## Records provided
┄┄┄┄┄┄┄┄┄┄┄┄┄┄┄┄┄┄┄┄

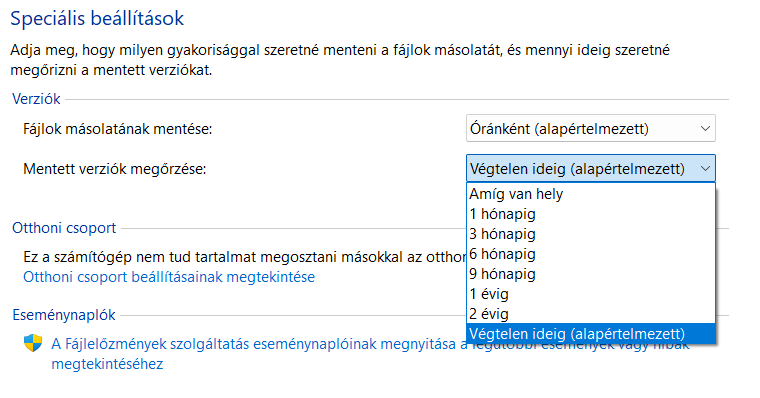Click the 'Eseménynaplók' section header
Viewport: 760px width, 398px height.
coord(64,315)
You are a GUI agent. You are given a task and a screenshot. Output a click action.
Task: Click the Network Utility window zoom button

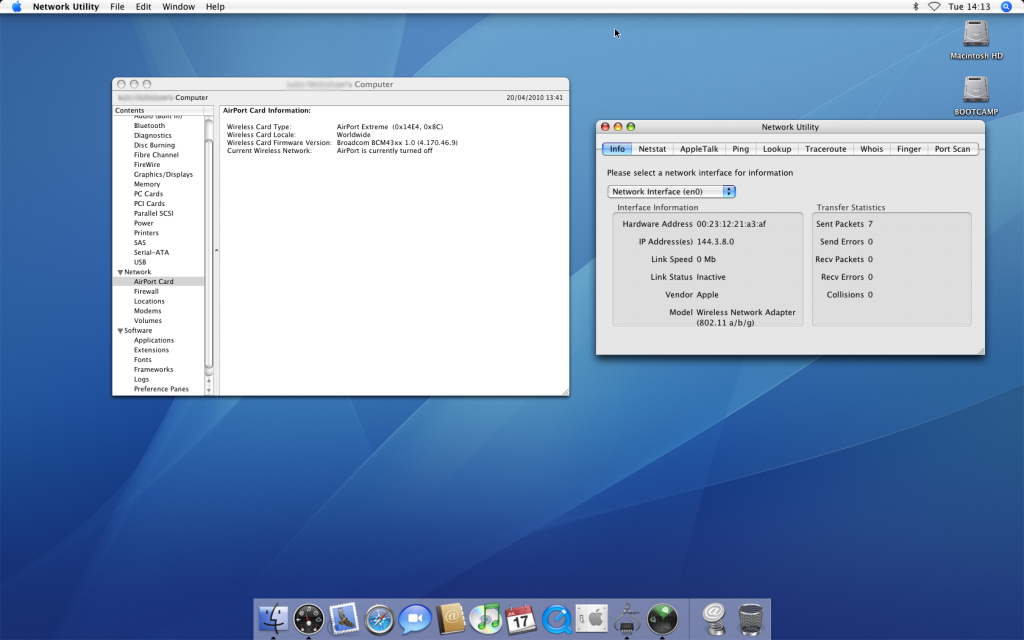631,127
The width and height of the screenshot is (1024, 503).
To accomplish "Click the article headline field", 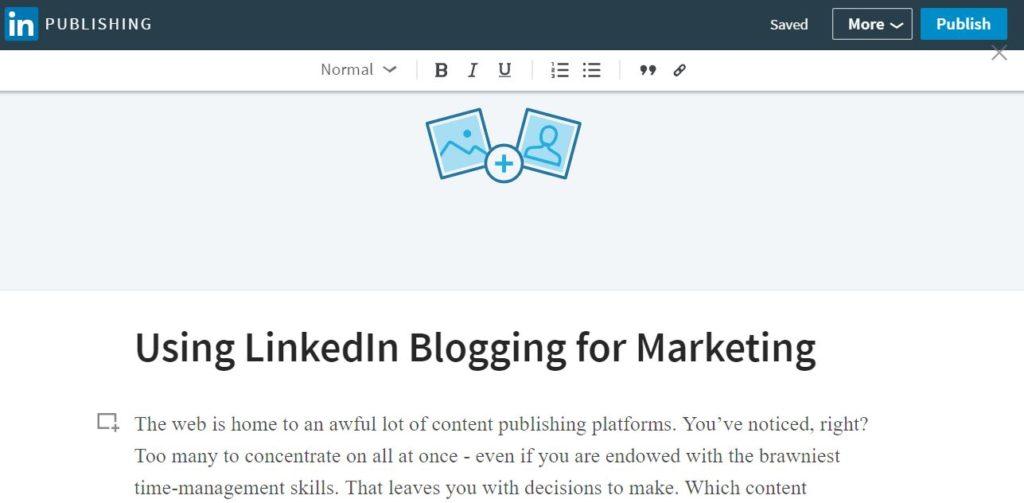I will pos(475,348).
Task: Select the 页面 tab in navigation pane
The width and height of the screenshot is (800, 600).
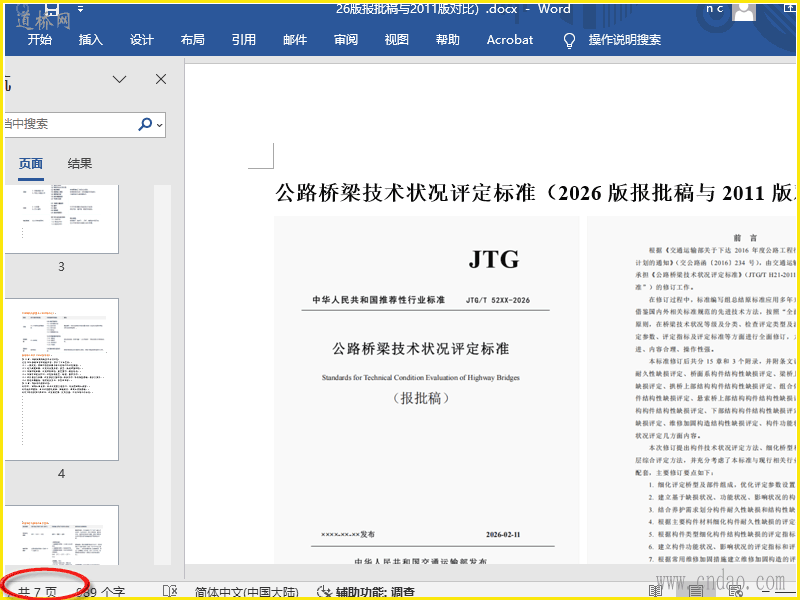Action: (x=31, y=164)
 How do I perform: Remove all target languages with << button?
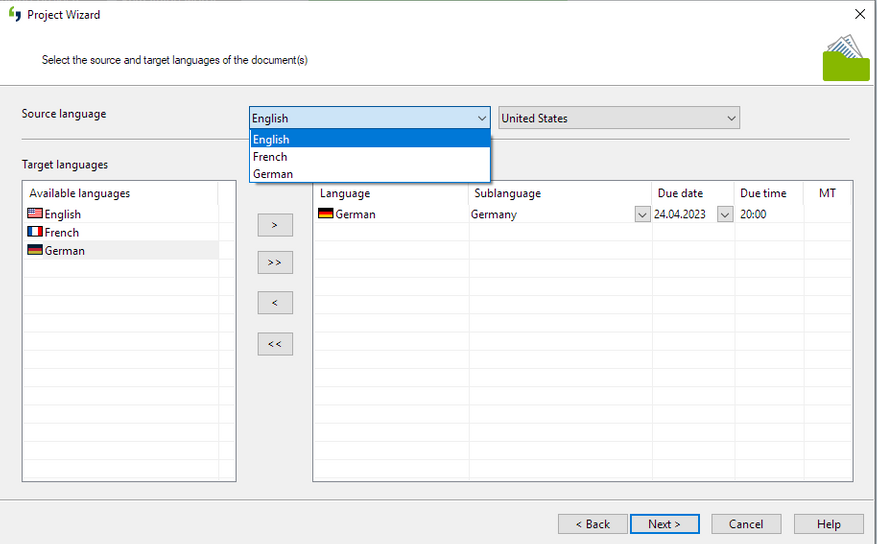point(275,344)
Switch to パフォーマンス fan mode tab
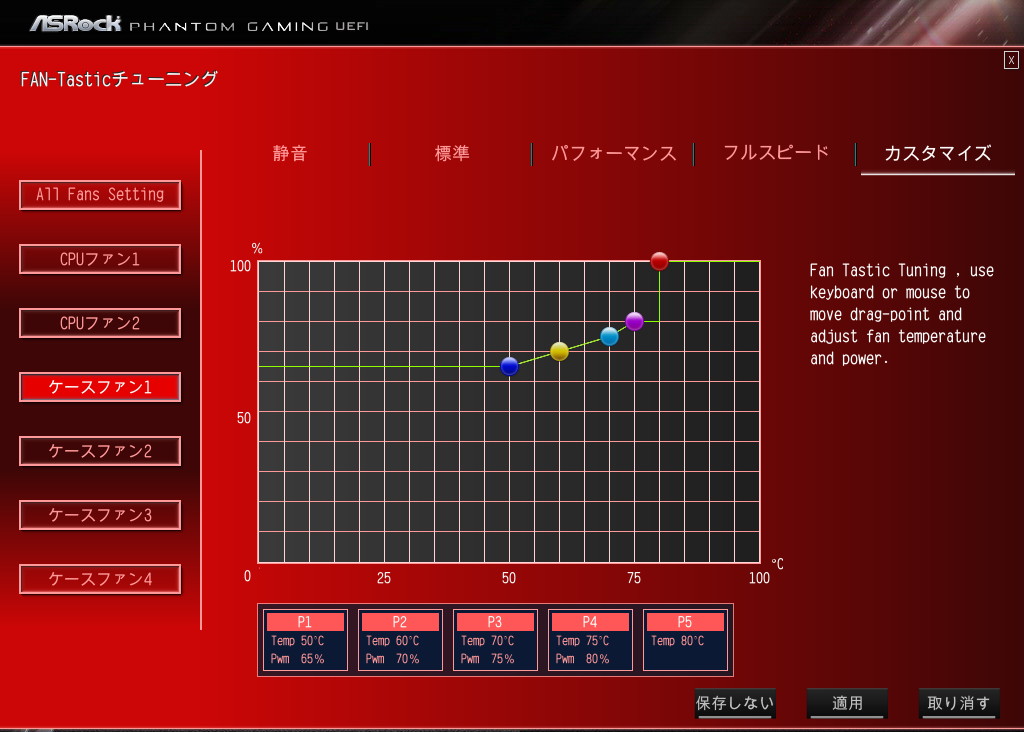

┄┄┄┄┄┄┄┄┄┄┄┄┄┄┄┄┄┄┄┄

## Task directions
Find the line containing "The width and height of the screenshot is (800, 600)." in the records above and restate it, and each line after it through the end, word for word, dropping the pictures.

## Reply
The width and height of the screenshot is (800, 600).
Action: (x=31, y=164)
 How do I perform: Remove all target languages with << button?
point(275,344)
Switch to パフォーマンス fan mode tab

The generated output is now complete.